EDDIE GHABOUR: So, look, I look at this time period and I relate back to 2000 when we were managing money. And these technology companies that just continue to implode, and people thought because they were down 30%, 40%, or 50%, that it was a great buying opportunity and many of them went down 90%-plus. So I'm not here to try to catch a falling knife because I think for many of these companies, if the environment stays the way that it is and the Fed truly tightens to slow this economy down, that we could be in the very middle innings of this bear market.
So it could get a lot worse. And, look, I have to point to the VIX today. This market does not justify a VIX being as low as it is. I personally believe we will see the VIX in the 40s by summertime. And that's when you'll start to see capitulation and potentially some buying opportunities late third quarter, early fourth quarter.
DAVE BRIGGS: That's a long way off. Your reference "Common Sense Bull," and in that you have some advice for retirement strategies. I'm curious what you think about the man who wrote the 4% rule back in 1994 who says we actually need to reconsider that number because of the economic conditions you've spoken about. Do you think it's time to reconsider the 4% rule?

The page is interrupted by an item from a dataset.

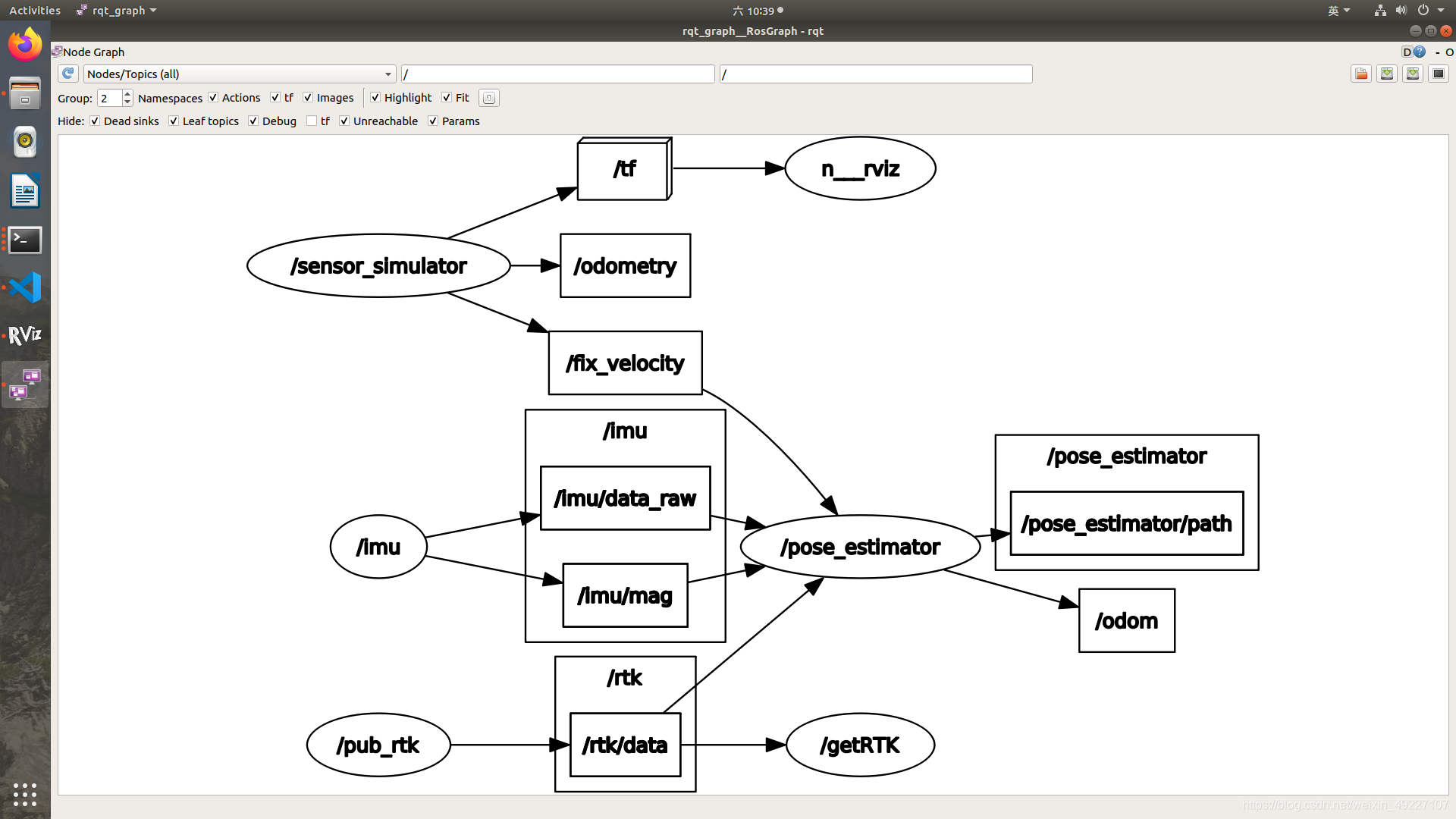The image size is (1456, 819).
Task: Click the refresh graph icon
Action: click(x=67, y=74)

EDDIE GHABOUR: Look, I think the 4% rule works if you have the right risk management strategy. I think this environment and the investment world has changed so much-- and we've been talking about this for the last 12 months-- this is not a buy and hold environment. So if you're going to buy and hold and ride this market all the way down and lose a third of your portfolio or 20% of your portfolio, then, no, that rule will not work.
But if you're going to be tactical and make changes based on what the economic data is telling you, then I think it can work. Because, look, at the end of the day, we don't need to overthink this. Why do we want to fight the Fed? Us bulls say, don't fight the Fed when they're dovish because we're bullish.
Well, I'm saying it also works in the other direction. They're giving you the answers to the test. They're going to slow the economy down. And it's already slowing down. And the market won't like it. It's already reflected in the numbers, but it's because the broader market is not ugly enough yet that I think the average investor thinks that this time is different. And that's a very dangerous way to think in this market.
BRAD SMITH: All right, flashing some warning signals there-- Eddie Ghabour from KeyAdvisors Group and author of "Common Sense Bull" joining us here. Always a pleasure to get your insights, Eddie. Appreciate it.